I would like to solve:
$-\Delta u = 1$ in $\Omega $ where $\Omega = \{ (x,y): 1 \leq x^2+y^2 \leq4 \}$ with $u=0$ in $\{ (x,y): x^2+y^2 = 4 \}$ and $\frac{\partial u}{\partial n}=0$ in $\{ (x,y): x^2+y^2 = 1 \}$.
I dont know how to start neither what method should I use. Can anyone give me some hints? My first thought is to use separation of variables but it didn't work out.
In plane polars [i.e. $x = r \cos(\theta), y = r\sin(\theta)$], the Laplacian is given by $$\Delta = \frac{\partial^2}{\partial r^2} + \frac{1}{r} \frac{\partial }{\partial r} + \frac{1}{r^2} \frac{\partial^2}{\partial \theta^2}.$$ Thus the equation becomes $$-u_{rr} - \frac 1 r u_r - \frac 1 {r^2} u_{\theta \theta} = 1, \,\,\,\,\, \theta \in [0, 2\pi), \,\,\,\,\, r \in (1,2).$$ The normal derivative at $r =1$ is the same as the negative $r$-derivative, so the boundary conditions are $$u_r = 0 \,\,\, \text{ on } \,\,\, r = 1, \,\,\,\,\,\,\,\,\,\,\,\,\,u = 0 \,\,\, \text{ on } \,\,\, r = 2.$$ Now you can separate variables and solve.
Edit [addressing the comment]:
I'm not sure how you got that.

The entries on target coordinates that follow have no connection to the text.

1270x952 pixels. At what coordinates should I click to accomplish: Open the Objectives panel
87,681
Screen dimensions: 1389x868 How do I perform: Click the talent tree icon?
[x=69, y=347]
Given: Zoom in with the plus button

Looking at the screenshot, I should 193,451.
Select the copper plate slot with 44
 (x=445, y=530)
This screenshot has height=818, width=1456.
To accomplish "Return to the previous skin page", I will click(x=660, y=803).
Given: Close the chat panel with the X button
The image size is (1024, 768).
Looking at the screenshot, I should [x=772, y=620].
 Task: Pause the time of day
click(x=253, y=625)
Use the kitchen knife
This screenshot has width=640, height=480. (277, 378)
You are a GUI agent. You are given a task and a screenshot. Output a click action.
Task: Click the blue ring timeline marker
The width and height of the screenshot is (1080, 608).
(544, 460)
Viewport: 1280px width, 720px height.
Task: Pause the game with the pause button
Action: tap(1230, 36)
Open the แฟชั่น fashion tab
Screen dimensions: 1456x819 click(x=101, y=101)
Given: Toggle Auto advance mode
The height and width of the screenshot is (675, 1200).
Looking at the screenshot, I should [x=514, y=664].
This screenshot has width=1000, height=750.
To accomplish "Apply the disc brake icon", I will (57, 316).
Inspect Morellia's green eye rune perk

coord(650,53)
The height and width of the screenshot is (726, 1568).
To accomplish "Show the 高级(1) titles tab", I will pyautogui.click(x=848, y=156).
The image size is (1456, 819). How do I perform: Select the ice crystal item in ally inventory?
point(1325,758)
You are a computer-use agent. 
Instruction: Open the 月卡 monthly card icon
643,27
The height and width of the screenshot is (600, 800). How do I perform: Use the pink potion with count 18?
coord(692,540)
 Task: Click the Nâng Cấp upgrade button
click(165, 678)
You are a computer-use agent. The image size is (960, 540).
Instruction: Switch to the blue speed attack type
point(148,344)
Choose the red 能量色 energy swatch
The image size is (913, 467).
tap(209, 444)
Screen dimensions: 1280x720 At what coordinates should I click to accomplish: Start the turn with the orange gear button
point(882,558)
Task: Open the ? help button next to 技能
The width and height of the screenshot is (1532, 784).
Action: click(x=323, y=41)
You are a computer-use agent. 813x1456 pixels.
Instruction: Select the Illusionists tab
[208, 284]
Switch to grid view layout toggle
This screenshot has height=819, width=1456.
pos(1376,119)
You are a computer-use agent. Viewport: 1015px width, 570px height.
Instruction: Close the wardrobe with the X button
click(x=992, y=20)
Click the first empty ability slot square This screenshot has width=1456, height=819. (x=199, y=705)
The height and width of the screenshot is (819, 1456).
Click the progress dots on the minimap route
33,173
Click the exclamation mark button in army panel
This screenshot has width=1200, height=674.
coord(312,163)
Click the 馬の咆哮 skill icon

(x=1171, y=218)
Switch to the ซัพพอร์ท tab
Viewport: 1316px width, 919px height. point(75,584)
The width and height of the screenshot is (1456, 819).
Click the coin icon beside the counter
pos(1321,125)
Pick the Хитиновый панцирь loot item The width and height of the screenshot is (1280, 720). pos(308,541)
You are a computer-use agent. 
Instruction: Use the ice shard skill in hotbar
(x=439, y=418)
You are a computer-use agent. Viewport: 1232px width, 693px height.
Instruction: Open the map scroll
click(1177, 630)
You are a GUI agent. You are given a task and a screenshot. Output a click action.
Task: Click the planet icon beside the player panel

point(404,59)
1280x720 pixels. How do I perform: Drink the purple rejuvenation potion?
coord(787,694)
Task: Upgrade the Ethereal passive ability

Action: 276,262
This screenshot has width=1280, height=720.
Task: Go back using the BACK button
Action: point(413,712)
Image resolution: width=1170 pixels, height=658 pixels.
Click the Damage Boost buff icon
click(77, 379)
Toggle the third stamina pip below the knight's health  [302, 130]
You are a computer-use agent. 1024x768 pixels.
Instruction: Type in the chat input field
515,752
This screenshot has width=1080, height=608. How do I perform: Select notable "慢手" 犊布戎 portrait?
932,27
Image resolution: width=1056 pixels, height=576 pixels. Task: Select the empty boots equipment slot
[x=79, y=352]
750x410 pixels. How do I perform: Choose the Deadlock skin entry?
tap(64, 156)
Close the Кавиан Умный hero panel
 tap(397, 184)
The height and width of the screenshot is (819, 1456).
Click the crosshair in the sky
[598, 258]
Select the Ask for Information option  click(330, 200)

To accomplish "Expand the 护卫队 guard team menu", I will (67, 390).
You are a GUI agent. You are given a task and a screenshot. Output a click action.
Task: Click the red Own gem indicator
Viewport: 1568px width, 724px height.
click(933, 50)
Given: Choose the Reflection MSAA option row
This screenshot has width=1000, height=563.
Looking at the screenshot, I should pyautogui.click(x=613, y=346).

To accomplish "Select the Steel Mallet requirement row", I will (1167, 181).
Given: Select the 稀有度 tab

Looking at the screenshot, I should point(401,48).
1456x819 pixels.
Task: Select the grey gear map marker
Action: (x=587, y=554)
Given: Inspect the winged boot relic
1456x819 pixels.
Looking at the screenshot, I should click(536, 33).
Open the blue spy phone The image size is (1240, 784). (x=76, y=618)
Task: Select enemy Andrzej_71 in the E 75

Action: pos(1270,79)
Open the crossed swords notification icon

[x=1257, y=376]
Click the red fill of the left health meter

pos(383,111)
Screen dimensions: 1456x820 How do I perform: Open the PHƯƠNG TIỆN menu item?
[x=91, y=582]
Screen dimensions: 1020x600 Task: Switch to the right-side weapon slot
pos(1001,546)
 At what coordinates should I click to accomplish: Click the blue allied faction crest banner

Where did the factors of $\frac 1 r$ and the $\theta$-derivatives go?
Now that I think about it though, my previous hint may have been misleading because I'm nort sure you can separate variables since it isn't a homogeneous system. Here is the solution:
Since the domain is radial, it makes sense that the solution shouldn't depend on $\theta$. Making this assumption ${u_\theta \theta} = 0$ so you end up with $$u_{rr} + \frac 1 r u_r = -1 \,\,\,\, \implies \,\,\,\, ru_{rr} + u_r = r \,\,\,\, \frac{d}{dr}(ru_{r}) = r.$$ Integrating from $1$ up to some $r \in (1,2)$, we get $$ru_r - 1\cdot u_r(1,\cdot) = \frac{r^2 - 1}{2}.$$ But $u_r(1,\cdot) \equiv 0$, so $$u_r = \frac{r}{2} - \frac{1}{2r}.$$ Now integrate from some $r \in (1,2)$ to $2$ to see $$u(2,\cdot) - u(r,\cdot) = \frac{4-r^2}{4} + \frac{1}2 \log (r) - \frac{1}{2} \log(2).$$ Again, $u(2,\cdot) \equiv 0$, so we wind up with $$u(r,\theta) = \frac{r^2-4}{4} + \frac{\log(2) - \log(r)}{2}.$$ Of course you can turn this back into $x,y$ if you want $(r= \sqrt{x^2+y^2} )$.